[Discussion] NIORedis: NIO-based Redis Driver

Alright, I've seen the reasoning for changing from [UInt8] for storage to ByteBuffer. I've written issue #31 to track this

2 Likes

As chatted about in the Vapor Discord, I'd like to add some feedback for RedisPipeline. So if I understand correctly, the main task of RedisPipeline is batching up the commands so you can get back an array of responses. So whilst the implementation of this feature might make use of pipelining, that's not what the user is after when using the API. A user really wants to send a bunch of commands and get the responses back as an array. Therefore, if we leave everything else as is, I think we should rename this RedisCommandBatcher or something.

RedisPipeline is also confusing in other ways: First, the type doesn't create a pipeline but may use pipelin ing. The more important thing is that a user might assume that the library doesn't make use of pipelining if the user doesn't use the RedisPipeline type but that's not the case, if the user enqueues two commands with a single flush, it will still be pipelined, the only difference is that their results don't come back as an array.

Quick question regarding this: I really like the above way of having a declarative way for a value. Is there are reason we shouldn't also have a declarative way for the command themselves? Something like

public enum RESPCommand {
    case get(RESPValueConvertible)
    case increment(RESPValueConvertible)
    case set(RESPValueConvertible, RESPValueConvertible)
    // ...
}

That way, batching of requests can become more natural and we don't need

public func enqueue<T>(operation: (RedisClient) -> EventLoopFuture<T>) -> RedisPipeline

where we have this weird operation: (RedisClient) -> EventLoopFuture<T> which I commented about before. Correct me if I'm wrong but I believe the T is just there because we need support all of the singular operations like $0.get(...) which already return an EventLoopFuture but of different types... If we created an enum RESPCommand we could have

connection.sendBatch([.get("foo"), .set("bar", 1), .increment("buz")])

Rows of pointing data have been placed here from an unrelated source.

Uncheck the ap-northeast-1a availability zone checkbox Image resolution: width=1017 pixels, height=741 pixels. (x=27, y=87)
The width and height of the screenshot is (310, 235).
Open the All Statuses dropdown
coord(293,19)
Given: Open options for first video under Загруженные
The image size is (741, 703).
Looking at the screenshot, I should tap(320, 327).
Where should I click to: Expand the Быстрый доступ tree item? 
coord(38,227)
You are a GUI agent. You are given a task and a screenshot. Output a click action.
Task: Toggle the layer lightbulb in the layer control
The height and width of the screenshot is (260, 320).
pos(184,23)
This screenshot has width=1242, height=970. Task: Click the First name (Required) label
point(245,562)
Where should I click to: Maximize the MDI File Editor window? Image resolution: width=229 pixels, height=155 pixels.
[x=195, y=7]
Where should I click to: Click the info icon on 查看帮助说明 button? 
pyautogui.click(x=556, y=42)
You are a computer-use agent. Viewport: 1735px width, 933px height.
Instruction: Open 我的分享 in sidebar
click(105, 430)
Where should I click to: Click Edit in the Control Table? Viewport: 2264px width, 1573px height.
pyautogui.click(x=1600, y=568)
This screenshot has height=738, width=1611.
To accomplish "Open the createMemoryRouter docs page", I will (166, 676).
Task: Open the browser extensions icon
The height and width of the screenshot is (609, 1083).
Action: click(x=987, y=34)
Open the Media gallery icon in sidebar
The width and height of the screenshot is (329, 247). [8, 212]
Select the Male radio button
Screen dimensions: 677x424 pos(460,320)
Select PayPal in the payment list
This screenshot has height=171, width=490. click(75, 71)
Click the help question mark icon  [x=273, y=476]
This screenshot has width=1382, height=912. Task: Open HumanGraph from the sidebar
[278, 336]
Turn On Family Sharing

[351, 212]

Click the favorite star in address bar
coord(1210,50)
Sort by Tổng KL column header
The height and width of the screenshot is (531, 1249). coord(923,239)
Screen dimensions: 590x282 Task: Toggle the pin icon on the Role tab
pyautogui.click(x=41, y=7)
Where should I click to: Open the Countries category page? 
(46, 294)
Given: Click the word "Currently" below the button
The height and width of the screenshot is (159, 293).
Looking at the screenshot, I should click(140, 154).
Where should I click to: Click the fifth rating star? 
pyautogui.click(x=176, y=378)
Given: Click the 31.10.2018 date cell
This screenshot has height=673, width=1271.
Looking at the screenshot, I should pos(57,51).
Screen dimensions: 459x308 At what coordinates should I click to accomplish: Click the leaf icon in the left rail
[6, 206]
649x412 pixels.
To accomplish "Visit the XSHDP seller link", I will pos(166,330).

and sendBatch would just take [RESPCommand].

1 Like

I've thought about this too - but held off until now because I didn't see a huge use case for it.

This discussion has shown that use case. I'll write an issue for this and update this comment with a link to it for tracking.

EDIT: NIORedis#33

1 Like

That is IMO not the idea of the Redis pipeline. The Redis pipeline kinda directly maps to Channel.write vs Channel.flush (i.e. it is indeed the same like HTTP/1.1 pipelining).

I could imagine something like this:

connection.withAutoflushDisabled {
  // regular client calls
} // explicitly flushes at the end

This way NIO can decide if it wants to flush earlier (send buffer full), or we do it explicit once we wrote the requests we want can bundle together in a TCP packet.

Combining the results (whether pipelined calls or not) can already be done by using a NIO promise (cascade or something? don't remember), right? That is completely unrelated to pipelining.

In the user facing API you don't want:

connection.do(.get("key")) // what about the result?

But just:

connection.get("key") // => promise or callback

The enum dupes quite a bit. Though the same is true for NIO HTTP :->

A Redis command call is just a regular RESP array where the first element is the command key.
For queuing commands I have this RedisCommand object which is a little like your enum. I guess one might potentially save an (array) alloc because your enum might directly encode the parameters for short commands. So maybe it is indeed a good idea despite all the extra code!

For queuing I have this thing: RedisCommandCall which bundles the command with the associated promise. /shrug

BTW: If the enum is done, this:

public enum RESPCommand {
    case get(RESPValueConvertible)
}

should probably be

public enum RESPCommand {
    case get(RESPStringConvertible) // ???
}

because the various commands do expect certain types, not just arbitrary RESP representable values.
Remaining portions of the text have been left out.